Disse que serão gastos R$ 20 bilhões e que com muito menos projetos alternativos da Associação do Semi-Árido e da Agência Nacional de Águas, como um milhão de cisternas que poderiam abastecer toda a população do semi-árido. Entre as irregularidades, citou o fato de não terem sido ouvidas as várias comunidades indígenas e quilombolas por onde passa o rio, como prevê a Constituição, ou a legislação das águas (Lei 9433/97) que só permitiria, segundo ele, uma obra dessa natureza para abastecimento humano, em caso de comprovada escassez. Por tudo isso, ele não acredita na continuidade do empreendimento.

"Acreditem no que estou dizendo: o projeto não vai acontecer, a demanda de recursos é tão grande e as irregularidades são tão grandes que (a transposição) não vai chegar ao seu final, com certeza será mais uma de tantas outras obras que não chegaram ao fim no país", profetizou D. Cappio, respondendo a uma questão da EcoAgência.

Na fila do SUS

Acrescentou que qualquer intervenção no rio terá um impacto ambiental sobre o manancial, já bastante comprometido. Sobre isto, ele narrou que, percebendo a vitalidade do S. Francisco diminuir, nos anos de 92 e 93 fez uma viagem de 6 mil quilômetros, à pé, com uma religiosa, um sociólogo e um sindicalista, de ida e volta por toda a sua extensão, visitando cada comunidade. Já então sentiu que o rio sofria com a poluição, o desmatamento, projetos de irrigação e de energia sem qualquer controle.

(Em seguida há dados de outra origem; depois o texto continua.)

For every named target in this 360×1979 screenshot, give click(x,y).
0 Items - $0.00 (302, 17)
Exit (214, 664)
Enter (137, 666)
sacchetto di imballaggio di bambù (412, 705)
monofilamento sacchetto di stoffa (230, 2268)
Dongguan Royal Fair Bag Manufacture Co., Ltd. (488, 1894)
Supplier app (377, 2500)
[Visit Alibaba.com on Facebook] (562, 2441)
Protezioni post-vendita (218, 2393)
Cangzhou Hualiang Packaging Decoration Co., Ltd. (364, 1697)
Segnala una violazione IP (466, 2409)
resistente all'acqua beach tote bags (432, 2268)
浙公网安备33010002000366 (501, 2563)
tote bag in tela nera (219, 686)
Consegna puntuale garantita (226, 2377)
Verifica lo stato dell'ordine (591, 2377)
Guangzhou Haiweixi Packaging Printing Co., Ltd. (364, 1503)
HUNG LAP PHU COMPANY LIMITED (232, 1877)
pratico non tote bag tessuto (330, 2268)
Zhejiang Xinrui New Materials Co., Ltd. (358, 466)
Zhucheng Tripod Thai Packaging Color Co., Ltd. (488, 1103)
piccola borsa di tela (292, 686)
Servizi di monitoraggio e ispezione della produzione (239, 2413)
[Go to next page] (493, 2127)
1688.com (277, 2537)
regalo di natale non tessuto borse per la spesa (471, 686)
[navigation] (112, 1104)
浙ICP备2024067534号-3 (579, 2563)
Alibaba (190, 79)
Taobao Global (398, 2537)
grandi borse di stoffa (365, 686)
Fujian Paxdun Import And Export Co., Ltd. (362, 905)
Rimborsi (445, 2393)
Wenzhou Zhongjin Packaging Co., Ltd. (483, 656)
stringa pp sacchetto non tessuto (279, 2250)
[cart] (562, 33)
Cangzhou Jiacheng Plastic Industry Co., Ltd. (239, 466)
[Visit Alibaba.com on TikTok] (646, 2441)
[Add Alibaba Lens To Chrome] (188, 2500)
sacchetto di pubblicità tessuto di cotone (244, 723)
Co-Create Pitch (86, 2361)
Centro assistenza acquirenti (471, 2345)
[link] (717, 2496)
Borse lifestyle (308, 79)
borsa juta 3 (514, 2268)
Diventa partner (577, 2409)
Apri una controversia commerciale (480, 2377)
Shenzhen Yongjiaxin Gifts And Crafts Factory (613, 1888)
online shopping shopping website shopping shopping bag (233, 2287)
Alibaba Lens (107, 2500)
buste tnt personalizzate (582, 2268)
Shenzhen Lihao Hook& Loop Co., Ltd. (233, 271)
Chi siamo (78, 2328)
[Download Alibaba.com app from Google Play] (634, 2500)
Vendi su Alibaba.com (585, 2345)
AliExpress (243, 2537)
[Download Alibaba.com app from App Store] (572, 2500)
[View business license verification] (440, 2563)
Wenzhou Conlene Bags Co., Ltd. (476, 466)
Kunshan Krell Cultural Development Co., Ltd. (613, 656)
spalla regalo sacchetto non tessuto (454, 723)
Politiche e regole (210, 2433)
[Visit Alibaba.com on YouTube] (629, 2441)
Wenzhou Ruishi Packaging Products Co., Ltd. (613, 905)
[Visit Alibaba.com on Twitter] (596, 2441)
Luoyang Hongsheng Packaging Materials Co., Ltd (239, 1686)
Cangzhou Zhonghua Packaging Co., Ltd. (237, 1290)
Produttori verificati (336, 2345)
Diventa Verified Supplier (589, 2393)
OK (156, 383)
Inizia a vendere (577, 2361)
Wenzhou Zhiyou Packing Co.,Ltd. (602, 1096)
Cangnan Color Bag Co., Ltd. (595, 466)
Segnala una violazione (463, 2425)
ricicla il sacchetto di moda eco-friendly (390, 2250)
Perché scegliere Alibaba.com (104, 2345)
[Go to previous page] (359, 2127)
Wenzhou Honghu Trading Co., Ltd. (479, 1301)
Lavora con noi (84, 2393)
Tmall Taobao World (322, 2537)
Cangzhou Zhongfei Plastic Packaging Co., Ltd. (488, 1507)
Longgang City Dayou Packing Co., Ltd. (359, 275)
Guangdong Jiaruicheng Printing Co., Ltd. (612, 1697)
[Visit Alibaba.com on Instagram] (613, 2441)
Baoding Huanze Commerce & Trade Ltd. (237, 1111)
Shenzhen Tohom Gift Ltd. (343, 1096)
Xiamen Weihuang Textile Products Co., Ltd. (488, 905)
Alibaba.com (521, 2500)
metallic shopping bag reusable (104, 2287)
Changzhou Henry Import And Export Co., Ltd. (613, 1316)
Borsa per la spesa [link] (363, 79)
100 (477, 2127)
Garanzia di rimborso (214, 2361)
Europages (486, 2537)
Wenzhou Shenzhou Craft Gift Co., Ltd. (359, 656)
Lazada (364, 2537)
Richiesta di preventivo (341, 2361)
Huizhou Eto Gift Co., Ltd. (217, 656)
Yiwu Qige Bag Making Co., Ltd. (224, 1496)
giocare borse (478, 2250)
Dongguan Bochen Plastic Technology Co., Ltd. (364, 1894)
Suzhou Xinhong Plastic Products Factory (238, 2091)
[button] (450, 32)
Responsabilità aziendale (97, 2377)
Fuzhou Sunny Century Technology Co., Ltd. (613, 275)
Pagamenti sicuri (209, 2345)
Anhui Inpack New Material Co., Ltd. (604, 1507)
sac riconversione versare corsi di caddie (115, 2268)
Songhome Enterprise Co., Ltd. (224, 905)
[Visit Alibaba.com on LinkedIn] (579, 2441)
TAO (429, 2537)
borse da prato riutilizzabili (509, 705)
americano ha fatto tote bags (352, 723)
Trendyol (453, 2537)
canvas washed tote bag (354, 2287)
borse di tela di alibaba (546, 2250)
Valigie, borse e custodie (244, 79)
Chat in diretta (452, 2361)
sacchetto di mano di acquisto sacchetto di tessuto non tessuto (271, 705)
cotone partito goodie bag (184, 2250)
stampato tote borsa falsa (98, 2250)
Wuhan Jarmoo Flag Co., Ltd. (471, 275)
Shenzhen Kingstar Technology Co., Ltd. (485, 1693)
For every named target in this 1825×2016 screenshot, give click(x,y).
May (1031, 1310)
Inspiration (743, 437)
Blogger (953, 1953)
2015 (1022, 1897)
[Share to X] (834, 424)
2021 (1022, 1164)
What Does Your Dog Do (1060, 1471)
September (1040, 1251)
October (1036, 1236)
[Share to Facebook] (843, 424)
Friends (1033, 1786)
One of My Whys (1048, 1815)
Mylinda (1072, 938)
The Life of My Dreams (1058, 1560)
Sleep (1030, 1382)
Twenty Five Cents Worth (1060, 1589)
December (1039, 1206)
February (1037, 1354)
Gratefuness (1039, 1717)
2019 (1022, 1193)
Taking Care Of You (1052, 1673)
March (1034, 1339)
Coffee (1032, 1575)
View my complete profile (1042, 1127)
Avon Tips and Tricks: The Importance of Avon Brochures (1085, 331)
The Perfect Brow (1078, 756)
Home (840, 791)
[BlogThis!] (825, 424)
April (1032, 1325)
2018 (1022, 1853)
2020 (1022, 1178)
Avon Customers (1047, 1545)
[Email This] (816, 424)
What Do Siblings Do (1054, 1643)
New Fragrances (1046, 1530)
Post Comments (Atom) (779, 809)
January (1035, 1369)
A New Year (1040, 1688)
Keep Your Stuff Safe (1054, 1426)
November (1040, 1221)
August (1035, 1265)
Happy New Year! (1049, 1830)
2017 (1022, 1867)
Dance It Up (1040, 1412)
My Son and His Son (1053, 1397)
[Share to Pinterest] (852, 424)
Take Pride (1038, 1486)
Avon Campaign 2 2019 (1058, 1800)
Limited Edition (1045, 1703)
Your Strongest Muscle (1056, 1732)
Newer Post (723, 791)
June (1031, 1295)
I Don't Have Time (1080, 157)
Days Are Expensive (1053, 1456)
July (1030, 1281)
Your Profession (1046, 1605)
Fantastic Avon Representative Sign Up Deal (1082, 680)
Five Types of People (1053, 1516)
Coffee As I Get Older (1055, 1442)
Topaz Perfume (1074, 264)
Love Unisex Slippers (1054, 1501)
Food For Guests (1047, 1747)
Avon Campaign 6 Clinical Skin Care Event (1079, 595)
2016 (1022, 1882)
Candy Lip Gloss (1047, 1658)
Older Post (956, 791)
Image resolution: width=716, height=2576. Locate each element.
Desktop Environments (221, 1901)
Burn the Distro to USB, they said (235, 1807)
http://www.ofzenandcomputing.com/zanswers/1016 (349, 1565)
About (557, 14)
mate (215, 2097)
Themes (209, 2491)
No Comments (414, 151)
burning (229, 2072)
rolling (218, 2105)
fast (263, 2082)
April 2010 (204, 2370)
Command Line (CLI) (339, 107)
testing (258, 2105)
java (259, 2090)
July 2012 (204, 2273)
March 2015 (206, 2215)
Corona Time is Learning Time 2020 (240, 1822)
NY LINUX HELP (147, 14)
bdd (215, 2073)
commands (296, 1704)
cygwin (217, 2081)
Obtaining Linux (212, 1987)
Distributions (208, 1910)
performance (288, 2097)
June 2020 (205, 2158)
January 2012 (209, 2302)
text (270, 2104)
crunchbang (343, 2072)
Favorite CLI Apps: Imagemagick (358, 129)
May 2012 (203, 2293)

De lá para cá, a situação só piorou: "Dizem que o S. Francisco está na UTI, que bom que estivesse, estaria sendo atendido por equipamentos, equipes especializadas, para ser socorrido e ser salvo. Mas não, o S. Francisco está na fila do SUS, e não sabe se vai ser atendido", alertou o franciscano, que dia 18 de outubro recebeu, em Sobradinho (BA), o Prêmio da Paz 2008, conferido pela Pax Christi Internacional, uma instituição de 50 países, sob a vigilância do Exército, que isolou a barragem da cidade. "Como somos perigosos, a paz é perigosa", ironizou.

Sua alegria, o reconhecimento internacional, sua tristeza, "a indiferença do governo e dos que deveriam pensar em soluções reais para o povo, mas estão cegos, surdos e mudos".
Ao final, conclamou que cada um faça sua parte, de forma pacífica, unindo espiritualidade, política e ecologia, num enfrentamento não violento mas de grande força política.

Próximas gerações


"Precisamos lutar para que os nosso filhos e os nosso pósteros possam ter vida, vida com qualidade, e pode ser que um dia eles digam 'muito obrigado a vocês que fizeram sua parte'; mas pode ser que nos apontem o dedo em riste e digam: 'vocês são os culpados, os criminosos que criaram esse inferno em que nós vivemos hoje'. Nós seremos julgados pelo mundo que estamos deixando para eles, por isso se cada um fizer a sua parte, levar a sério o respeito à vida no planeta, terá dado um grande contribuição".

No debate, muitos da platéia fizeram associação com o que está acontecendo no Rio Grande do Sul, onde rios como o Gravataí, Sinos, Uruguai e também o Pampa dão sinais de esgotamento, ameaçados por projetos econômicos, o descontrole e a conivência das políticas públicas. Também foi lembrado que muitos gaúchos estão fazendo investimentos no norte e nordeste provocando grande destruição nos rios e florestas – inclusive na Amazônia e no Cerrado.

Ao final, D. Cappio autografou o livro "Uma Vida Pela Vida", que narra sua greve de fome, ou jejum e oração, pelo São Francisco, o rio com quem ele convive há 33 anos; onde as mulheres se benzem quando buscam água em latas; cujas bênçãos os humildes pescadores agradecem todos os dias antes de partir para o trabalho, numa relação de respeito e devoção que lembra a dos indianos pelo Ganges. "O rio é o eixo, o centro, a artéria da vida do povo. Passei a me sentir visceralmente integrado a esse povo e a esse rio, numa franciscana, espiritual ecologia", professa o bispo, na apresentação do livro.